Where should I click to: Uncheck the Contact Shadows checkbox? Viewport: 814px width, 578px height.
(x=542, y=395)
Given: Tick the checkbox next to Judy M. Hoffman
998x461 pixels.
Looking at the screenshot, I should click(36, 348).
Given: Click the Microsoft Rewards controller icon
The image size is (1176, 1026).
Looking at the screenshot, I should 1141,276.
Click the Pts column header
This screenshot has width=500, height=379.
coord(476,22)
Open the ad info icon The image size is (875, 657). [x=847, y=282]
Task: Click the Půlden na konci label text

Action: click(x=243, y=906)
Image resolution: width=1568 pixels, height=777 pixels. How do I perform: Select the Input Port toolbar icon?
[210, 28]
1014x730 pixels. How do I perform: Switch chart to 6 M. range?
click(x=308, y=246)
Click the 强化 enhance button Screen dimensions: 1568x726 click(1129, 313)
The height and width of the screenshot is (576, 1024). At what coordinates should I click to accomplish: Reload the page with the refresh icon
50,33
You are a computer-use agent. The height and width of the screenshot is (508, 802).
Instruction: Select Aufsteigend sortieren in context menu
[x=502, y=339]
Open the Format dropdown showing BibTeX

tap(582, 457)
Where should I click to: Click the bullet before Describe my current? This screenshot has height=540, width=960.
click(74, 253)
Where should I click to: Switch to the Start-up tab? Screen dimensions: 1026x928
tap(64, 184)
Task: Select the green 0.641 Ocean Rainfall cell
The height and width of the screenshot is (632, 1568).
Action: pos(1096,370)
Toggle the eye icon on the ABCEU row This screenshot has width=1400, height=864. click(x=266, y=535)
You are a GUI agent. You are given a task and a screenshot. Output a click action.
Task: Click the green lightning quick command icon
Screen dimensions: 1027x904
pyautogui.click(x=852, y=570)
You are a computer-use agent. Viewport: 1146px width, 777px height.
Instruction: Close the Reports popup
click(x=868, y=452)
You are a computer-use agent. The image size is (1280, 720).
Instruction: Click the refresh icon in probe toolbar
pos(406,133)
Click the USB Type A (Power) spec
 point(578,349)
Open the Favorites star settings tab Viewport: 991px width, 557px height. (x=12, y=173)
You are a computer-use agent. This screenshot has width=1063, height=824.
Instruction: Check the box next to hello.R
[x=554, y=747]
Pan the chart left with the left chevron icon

* Directions for this task *
Wherever a line in the entries holds "agent", copy that line.

* Solution *
You are a computer-use agent. The height and width of the screenshot is (508, 802).
You are a GUI agent. You are given a task and a screenshot. Output a click action.
You are a computer-use agent. Viewport: 1146px width, 777px height.
You are a computer-use agent. The image size is (1280, 720).
You are a computer-use agent. This screenshot has width=1063, height=824.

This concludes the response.